A practical caveat: oil separation is most visible when you have used a generous amount of fat, which is exactly why restaurant gravies look so glossy. At home with less oil the slick may be faint, so lean on the colour, texture and smell as corroborating evidence rather than expecting a dramatic pool.

How UK Curry Houses Use It

Most British curry restaurants do their bhunao in advance as a large batch of base gravy or masala, simmered and fried down for hours so that it can be portioned out quickly to order. When a dish is fired during service, the cook is finishing rather than starting from scratch, but the same logic applies on the line: spices are bloomed in oil, the base is reduced until it tightens and the fat lifts, and only then are the protein and final garam masala brought together.
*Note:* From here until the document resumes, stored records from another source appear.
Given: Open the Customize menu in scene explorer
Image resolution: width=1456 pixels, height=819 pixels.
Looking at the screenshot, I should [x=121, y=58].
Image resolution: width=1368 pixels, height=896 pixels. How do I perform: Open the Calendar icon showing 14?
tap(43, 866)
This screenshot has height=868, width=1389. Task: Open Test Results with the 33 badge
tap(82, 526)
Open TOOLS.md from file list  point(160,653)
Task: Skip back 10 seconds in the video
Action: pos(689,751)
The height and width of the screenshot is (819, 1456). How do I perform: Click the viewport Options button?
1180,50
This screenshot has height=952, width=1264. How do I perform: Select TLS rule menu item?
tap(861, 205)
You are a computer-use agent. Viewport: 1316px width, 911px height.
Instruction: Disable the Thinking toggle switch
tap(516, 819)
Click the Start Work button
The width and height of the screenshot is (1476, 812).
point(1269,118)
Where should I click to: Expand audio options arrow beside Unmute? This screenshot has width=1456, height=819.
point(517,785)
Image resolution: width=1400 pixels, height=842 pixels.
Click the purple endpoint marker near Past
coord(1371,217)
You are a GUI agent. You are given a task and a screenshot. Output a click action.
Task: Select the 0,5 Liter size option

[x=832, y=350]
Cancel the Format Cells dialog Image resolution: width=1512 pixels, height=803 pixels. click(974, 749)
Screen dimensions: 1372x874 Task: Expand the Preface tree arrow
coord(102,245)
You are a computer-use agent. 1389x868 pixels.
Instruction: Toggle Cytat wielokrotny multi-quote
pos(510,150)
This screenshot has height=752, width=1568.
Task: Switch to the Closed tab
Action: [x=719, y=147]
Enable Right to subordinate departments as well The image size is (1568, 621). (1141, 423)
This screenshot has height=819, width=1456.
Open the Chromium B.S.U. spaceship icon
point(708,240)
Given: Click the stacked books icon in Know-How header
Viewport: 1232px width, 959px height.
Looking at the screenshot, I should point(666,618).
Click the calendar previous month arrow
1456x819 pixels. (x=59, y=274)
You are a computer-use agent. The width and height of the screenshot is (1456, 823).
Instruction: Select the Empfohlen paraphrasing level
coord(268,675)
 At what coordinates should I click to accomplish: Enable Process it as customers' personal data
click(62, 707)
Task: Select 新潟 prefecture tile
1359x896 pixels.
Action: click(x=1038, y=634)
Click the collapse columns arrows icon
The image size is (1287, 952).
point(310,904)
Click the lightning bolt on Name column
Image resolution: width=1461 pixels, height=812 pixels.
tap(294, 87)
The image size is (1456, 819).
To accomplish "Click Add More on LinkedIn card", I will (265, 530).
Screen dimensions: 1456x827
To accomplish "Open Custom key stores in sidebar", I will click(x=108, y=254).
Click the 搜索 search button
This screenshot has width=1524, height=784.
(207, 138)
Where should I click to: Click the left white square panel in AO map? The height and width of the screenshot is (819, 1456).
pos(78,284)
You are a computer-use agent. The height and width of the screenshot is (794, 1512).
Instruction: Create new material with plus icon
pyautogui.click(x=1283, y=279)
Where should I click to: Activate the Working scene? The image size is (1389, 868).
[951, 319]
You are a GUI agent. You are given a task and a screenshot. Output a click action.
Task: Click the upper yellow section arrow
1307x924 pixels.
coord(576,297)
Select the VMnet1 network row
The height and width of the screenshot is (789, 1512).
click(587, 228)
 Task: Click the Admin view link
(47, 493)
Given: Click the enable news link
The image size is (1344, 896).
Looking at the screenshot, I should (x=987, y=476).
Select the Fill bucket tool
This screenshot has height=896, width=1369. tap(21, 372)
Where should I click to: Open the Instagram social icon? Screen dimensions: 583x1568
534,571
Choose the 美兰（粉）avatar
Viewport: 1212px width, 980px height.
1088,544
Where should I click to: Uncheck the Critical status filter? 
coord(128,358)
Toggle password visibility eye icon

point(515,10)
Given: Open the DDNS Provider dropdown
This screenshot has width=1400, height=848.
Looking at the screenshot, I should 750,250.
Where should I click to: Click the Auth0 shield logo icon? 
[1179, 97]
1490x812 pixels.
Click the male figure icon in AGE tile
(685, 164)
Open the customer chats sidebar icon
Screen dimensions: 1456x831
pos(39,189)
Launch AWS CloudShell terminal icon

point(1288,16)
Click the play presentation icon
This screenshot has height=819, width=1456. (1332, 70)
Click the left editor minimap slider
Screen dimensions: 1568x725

The dishes labelled bhuna on the menu wear the technique on their sleeve, arriving thick and dry-ish with the sauce clinging to the meat precisely because the masala has been fried until the oil split.

Bringing It Home

If your home curries have ever tasted slightly raw or one-dimensional, the fix is almost always more time at the bhunao stage and a lower, steadier flame. Resist the urge to add water early to stop the sticking; instead, let the masala catch a little, then deglaze in small splashes so you keep building flavour rather than diluting it. Cook with your eyes, ears and nose, and wait for the oil to come back to the surface. Once you can recognise that glossy, oil-rimmed masala on sight, you hold the key to almost the entire North Indian and Bangladeshi repertoire.